Liberal Arts Instructor
The Art Institute of Portland
Read broadly. Read deeply. Read for truth. Jane Langley , Liberal Arts Instructor , The Art Institute of Portland
Was there a defining moment when you knew you were destined to become a creative professional?
In third grade, we were asked what we wanted to be when we grew up. I chose “teacher,” and I’ve never wavered from pouring my creative spirit into that endeavor.
How do you weave your professional background into the classroom experience?
My professional background is working with words. In the classroom, I use my training as a rhetorician and lawyer to pass along respect for those tools, both spoken and written. Using contextual analysis, students become stronger readers and writers who carefully dissect others’ texts for meaning or create meaningful texts to accomplish their own meanings. Wielding words with efficiency is a lifelong skill than can help you succeed in any profession.
What class assignment exemplifies your approach to teaching and mentoring, and how do you inspire students to push themselves beyond their own perceived limits?
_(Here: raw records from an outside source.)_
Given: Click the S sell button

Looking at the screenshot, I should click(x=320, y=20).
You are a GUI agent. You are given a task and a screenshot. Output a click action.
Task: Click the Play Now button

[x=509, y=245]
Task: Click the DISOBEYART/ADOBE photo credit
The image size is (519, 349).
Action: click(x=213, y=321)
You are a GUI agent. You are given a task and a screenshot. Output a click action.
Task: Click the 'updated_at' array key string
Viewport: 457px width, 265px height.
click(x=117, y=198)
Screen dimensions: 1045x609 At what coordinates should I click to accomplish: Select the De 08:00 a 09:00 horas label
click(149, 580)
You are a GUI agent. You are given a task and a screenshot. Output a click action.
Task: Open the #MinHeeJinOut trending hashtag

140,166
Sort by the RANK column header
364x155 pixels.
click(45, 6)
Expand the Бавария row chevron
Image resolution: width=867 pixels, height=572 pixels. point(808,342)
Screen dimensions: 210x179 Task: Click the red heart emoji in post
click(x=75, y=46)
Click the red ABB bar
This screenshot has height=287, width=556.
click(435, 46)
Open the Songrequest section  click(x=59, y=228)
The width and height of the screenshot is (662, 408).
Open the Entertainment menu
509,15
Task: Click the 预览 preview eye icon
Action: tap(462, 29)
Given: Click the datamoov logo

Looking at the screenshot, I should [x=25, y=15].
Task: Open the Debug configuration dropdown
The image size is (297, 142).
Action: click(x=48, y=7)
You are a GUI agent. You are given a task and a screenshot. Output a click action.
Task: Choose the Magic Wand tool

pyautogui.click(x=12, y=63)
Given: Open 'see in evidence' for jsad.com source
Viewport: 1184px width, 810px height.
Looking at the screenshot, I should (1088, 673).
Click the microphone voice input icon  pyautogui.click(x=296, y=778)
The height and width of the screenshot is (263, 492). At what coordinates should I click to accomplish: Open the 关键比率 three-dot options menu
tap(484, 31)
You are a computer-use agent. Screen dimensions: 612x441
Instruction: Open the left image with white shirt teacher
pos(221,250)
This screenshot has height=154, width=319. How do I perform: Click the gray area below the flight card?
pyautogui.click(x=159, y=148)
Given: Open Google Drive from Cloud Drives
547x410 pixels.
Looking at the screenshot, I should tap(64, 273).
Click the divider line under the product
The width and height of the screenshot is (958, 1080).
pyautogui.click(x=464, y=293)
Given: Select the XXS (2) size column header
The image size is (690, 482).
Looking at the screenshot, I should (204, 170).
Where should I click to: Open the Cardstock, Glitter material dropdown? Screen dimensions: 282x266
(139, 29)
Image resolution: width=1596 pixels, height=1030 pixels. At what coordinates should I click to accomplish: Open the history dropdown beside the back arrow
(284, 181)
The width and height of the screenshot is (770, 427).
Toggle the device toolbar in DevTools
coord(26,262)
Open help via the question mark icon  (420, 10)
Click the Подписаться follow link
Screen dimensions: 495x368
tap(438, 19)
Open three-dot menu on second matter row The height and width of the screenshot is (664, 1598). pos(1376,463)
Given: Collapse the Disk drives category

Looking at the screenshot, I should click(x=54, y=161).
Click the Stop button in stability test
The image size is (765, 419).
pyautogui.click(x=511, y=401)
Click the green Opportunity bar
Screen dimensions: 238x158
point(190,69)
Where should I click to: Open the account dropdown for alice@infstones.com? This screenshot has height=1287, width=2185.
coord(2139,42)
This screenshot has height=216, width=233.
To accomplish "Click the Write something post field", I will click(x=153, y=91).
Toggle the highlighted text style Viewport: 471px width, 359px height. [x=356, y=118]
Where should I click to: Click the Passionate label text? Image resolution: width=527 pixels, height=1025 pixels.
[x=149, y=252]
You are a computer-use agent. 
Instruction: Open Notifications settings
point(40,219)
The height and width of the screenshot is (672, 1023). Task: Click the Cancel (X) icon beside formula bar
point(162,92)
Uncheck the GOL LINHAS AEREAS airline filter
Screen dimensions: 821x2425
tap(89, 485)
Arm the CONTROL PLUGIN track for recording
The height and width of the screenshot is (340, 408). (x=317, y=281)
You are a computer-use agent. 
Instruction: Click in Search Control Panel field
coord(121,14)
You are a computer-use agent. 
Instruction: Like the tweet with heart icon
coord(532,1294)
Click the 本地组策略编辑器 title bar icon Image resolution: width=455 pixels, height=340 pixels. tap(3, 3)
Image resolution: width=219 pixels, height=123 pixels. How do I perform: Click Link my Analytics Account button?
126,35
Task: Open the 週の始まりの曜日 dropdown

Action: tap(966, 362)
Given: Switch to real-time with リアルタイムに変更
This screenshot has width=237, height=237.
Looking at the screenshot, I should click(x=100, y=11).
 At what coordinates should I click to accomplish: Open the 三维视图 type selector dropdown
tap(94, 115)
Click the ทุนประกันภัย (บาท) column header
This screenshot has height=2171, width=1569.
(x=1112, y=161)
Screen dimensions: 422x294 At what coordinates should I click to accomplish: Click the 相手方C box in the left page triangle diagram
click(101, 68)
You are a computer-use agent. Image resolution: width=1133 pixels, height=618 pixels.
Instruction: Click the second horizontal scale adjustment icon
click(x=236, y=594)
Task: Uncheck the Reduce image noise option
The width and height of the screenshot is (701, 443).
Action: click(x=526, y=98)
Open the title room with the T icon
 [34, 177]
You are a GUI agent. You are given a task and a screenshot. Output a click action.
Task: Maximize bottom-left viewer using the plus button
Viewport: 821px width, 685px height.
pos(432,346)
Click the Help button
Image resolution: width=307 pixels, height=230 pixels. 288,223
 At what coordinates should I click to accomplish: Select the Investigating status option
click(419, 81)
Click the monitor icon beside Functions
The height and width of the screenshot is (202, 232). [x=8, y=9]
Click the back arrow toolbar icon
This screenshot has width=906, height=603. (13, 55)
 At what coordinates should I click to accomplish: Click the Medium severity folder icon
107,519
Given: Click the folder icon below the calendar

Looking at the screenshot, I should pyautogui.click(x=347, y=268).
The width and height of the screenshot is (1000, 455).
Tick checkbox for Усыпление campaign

I encourage students to mingle their perspectives with others’ and create a fresh understanding from that interaction. One way I do that is by providing an advance list of potential final exam questions. Students have weeks to either work alone or collaborate with classmates on each question. The exam is made up of questions from that list. Students can’t bring notes to the exam, so they must honestly learn the concepts that the questions provoke. The idea is to foster a solid understanding of the material rather than just have them cram for an exam.
How does collaboration contribute to students’ success—particularly when students from various programs work together?
Collaboration is a valuable skill in the real-world workplace, and a way to broaden self- awareness. Students from across the school are required to take my composition courses; they bring a wide range of interests to class discussion. They work in groups to evaluate and advise one another on their draft essays, and to deconstruct text of assigned published essays.
What’s the most important thing you impart to students to help them succeed in class and the real world?
Be a discerning reader. Interact with the writer—inquire, agree, disagree, measure your own theories against those the writer is sharing. Read broadly. Read deeply. Read for truth. Don’t accept any idea just because it’s in print. Form your own opinions—that’s the essence of creativity.